Write out the data below in full. Keep it exact.

- **EXCERPTED DATA**
=== Section Start ===
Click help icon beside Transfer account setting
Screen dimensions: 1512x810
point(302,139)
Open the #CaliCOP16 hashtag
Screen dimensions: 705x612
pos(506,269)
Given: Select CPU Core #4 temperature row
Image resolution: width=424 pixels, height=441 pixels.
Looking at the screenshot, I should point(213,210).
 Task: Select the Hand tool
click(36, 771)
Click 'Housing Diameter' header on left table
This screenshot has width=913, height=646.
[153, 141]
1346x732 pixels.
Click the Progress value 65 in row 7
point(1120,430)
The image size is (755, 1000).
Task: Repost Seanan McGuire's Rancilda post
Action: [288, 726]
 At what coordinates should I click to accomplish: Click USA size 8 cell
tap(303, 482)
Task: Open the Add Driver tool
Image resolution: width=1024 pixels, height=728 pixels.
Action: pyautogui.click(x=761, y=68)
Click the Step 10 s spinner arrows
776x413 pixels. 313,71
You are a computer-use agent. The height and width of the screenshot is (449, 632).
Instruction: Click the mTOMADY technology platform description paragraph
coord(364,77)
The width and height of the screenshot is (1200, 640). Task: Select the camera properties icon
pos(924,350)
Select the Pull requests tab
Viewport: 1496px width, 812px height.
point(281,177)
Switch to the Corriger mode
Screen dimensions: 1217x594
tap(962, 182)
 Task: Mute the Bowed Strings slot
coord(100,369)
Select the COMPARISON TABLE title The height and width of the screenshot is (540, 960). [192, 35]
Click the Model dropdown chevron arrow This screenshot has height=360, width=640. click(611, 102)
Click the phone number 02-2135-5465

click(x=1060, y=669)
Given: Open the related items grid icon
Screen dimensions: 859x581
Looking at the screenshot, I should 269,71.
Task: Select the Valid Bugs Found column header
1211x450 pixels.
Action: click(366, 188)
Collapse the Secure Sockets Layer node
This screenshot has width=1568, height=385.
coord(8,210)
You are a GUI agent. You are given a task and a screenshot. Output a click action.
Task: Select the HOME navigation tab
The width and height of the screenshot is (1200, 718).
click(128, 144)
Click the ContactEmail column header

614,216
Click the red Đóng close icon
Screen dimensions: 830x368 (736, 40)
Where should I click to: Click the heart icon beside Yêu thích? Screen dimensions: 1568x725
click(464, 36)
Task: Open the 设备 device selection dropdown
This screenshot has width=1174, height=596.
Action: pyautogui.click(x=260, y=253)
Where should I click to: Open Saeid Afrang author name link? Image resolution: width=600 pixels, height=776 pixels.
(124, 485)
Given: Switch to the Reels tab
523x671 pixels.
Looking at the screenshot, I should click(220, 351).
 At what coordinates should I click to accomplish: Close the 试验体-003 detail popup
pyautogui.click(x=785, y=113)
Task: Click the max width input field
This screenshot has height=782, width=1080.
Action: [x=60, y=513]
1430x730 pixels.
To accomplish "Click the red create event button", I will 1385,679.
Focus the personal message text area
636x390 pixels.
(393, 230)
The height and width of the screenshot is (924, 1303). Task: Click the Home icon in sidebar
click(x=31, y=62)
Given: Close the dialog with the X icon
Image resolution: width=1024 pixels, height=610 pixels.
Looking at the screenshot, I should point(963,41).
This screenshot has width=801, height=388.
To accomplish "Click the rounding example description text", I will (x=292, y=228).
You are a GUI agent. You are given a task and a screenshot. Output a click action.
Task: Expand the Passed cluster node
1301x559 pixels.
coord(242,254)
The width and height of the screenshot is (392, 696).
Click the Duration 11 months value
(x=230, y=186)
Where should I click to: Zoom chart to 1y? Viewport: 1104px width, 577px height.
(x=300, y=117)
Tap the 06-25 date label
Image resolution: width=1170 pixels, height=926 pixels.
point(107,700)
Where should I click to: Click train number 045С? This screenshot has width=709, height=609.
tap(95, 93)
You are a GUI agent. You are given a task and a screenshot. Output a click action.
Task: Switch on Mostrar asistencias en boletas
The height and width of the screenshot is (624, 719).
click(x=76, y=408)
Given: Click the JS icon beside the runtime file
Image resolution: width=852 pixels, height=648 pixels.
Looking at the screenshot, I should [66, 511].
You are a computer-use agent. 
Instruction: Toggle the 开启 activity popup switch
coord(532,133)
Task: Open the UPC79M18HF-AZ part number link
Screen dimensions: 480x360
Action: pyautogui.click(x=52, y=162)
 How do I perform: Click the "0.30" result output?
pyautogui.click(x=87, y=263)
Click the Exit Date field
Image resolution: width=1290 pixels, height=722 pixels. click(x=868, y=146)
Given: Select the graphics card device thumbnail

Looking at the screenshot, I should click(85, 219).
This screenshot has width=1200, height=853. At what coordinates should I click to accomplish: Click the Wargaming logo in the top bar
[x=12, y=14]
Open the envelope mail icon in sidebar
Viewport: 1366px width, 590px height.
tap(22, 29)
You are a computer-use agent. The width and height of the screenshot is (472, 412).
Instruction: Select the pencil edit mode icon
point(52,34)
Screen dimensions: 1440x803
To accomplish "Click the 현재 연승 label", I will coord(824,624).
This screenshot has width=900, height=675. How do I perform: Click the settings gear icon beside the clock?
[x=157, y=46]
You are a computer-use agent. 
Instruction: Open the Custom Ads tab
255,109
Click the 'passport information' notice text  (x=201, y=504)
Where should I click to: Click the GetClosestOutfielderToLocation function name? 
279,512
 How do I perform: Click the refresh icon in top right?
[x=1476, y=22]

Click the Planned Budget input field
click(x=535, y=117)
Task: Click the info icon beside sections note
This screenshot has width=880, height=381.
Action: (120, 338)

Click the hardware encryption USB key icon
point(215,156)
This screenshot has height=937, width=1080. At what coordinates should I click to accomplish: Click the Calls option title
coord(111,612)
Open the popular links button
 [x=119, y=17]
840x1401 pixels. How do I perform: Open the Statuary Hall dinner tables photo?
=== Section End ===
- **RESPONSE FOR THIS EXERCISE**
Click help icon beside Transfer account setting
Screen dimensions: 1512x810
point(302,139)
Open the #CaliCOP16 hashtag
Screen dimensions: 705x612
pos(506,269)
Given: Select CPU Core #4 temperature row
Image resolution: width=424 pixels, height=441 pixels.
Looking at the screenshot, I should point(213,210).
 Task: Select the Hand tool
click(36, 771)
Click 'Housing Diameter' header on left table
This screenshot has width=913, height=646.
[153, 141]
1346x732 pixels.
Click the Progress value 65 in row 7
point(1120,430)
The image size is (755, 1000).
Task: Repost Seanan McGuire's Rancilda post
Action: [288, 726]
 At what coordinates should I click to accomplish: Click USA size 8 cell
tap(303, 482)
Task: Open the Add Driver tool
Image resolution: width=1024 pixels, height=728 pixels.
Action: pyautogui.click(x=761, y=68)
Click the Step 10 s spinner arrows
776x413 pixels. 313,71
You are a computer-use agent. The height and width of the screenshot is (449, 632).
Instruction: Click the mTOMADY technology platform description paragraph
coord(364,77)
The width and height of the screenshot is (1200, 640). Task: Select the camera properties icon
pos(924,350)
Select the Pull requests tab
Viewport: 1496px width, 812px height.
point(281,177)
Switch to the Corriger mode
Screen dimensions: 1217x594
tap(962, 182)
 Task: Mute the Bowed Strings slot
coord(100,369)
Select the COMPARISON TABLE title The height and width of the screenshot is (540, 960). [192, 35]
Click the Model dropdown chevron arrow This screenshot has height=360, width=640. click(611, 102)
Click the phone number 02-2135-5465

click(x=1060, y=669)
Given: Open the related items grid icon
Screen dimensions: 859x581
Looking at the screenshot, I should 269,71.
Task: Select the Valid Bugs Found column header
1211x450 pixels.
Action: click(366, 188)
Collapse the Secure Sockets Layer node
This screenshot has width=1568, height=385.
coord(8,210)
You are a GUI agent. You are given a task and a screenshot. Output a click action.
Task: Select the HOME navigation tab
The width and height of the screenshot is (1200, 718).
click(128, 144)
Click the ContactEmail column header

614,216
Click the red Đóng close icon
Screen dimensions: 830x368 (736, 40)
Where should I click to: Click the heart icon beside Yêu thích? Screen dimensions: 1568x725
click(464, 36)
Task: Open the 设备 device selection dropdown
This screenshot has width=1174, height=596.
Action: pyautogui.click(x=260, y=253)
Where should I click to: Open Saeid Afrang author name link? Image resolution: width=600 pixels, height=776 pixels.
(124, 485)
Given: Switch to the Reels tab
523x671 pixels.
Looking at the screenshot, I should click(220, 351).
 At what coordinates should I click to accomplish: Close the 试验体-003 detail popup
pyautogui.click(x=785, y=113)
Task: Click the max width input field
This screenshot has height=782, width=1080.
Action: [x=60, y=513]
1430x730 pixels.
To accomplish "Click the red create event button", I will 1385,679.
Focus the personal message text area
636x390 pixels.
(393, 230)
The height and width of the screenshot is (924, 1303). Task: Click the Home icon in sidebar
click(x=31, y=62)
Given: Close the dialog with the X icon
Image resolution: width=1024 pixels, height=610 pixels.
Looking at the screenshot, I should point(963,41).
This screenshot has width=801, height=388.
To accomplish "Click the rounding example description text", I will (x=292, y=228).
You are a GUI agent. You are given a task and a screenshot. Output a click action.
Task: Expand the Passed cluster node
1301x559 pixels.
coord(242,254)
The width and height of the screenshot is (392, 696).
Click the Duration 11 months value
(x=230, y=186)
Where should I click to: Zoom chart to 1y? Viewport: 1104px width, 577px height.
(x=300, y=117)
Tap the 06-25 date label
Image resolution: width=1170 pixels, height=926 pixels.
point(107,700)
Where should I click to: Click train number 045С? This screenshot has width=709, height=609.
tap(95, 93)
You are a GUI agent. You are given a task and a screenshot. Output a click action.
Task: Switch on Mostrar asistencias en boletas
The height and width of the screenshot is (624, 719).
click(x=76, y=408)
Given: Click the JS icon beside the runtime file
Image resolution: width=852 pixels, height=648 pixels.
Looking at the screenshot, I should [66, 511].
You are a computer-use agent. 
Instruction: Toggle the 开启 activity popup switch
coord(532,133)
Task: Open the UPC79M18HF-AZ part number link
Screen dimensions: 480x360
Action: pyautogui.click(x=52, y=162)
 How do I perform: Click the "0.30" result output?
pyautogui.click(x=87, y=263)
Click the Exit Date field
Image resolution: width=1290 pixels, height=722 pixels. click(x=868, y=146)
Given: Select the graphics card device thumbnail

Looking at the screenshot, I should click(85, 219).
This screenshot has width=1200, height=853. At what coordinates should I click to accomplish: Click the Wargaming logo in the top bar
[x=12, y=14]
Open the envelope mail icon in sidebar
Viewport: 1366px width, 590px height.
tap(22, 29)
You are a computer-use agent. The width and height of the screenshot is (472, 412).
Instruction: Select the pencil edit mode icon
point(52,34)
Screen dimensions: 1440x803
To accomplish "Click the 현재 연승 label", I will coord(824,624).
This screenshot has width=900, height=675. How do I perform: Click the settings gear icon beside the clock?
[x=157, y=46]
You are a computer-use agent. 
Instruction: Open the Custom Ads tab
255,109
Click the 'passport information' notice text  (x=201, y=504)
Where should I click to: Click the GetClosestOutfielderToLocation function name? 
279,512
 How do I perform: Click the refresh icon in top right?
[x=1476, y=22]

Click the Planned Budget input field
click(x=535, y=117)
Task: Click the info icon beside sections note
This screenshot has width=880, height=381.
Action: (120, 338)

Click the hardware encryption USB key icon
point(215,156)
This screenshot has height=937, width=1080. At what coordinates should I click to accomplish: Click the Calls option title
coord(111,612)
Open the popular links button
 [x=119, y=17]
840x1401 pixels. How do I perform: Open the Statuary Hall dinner tables photo?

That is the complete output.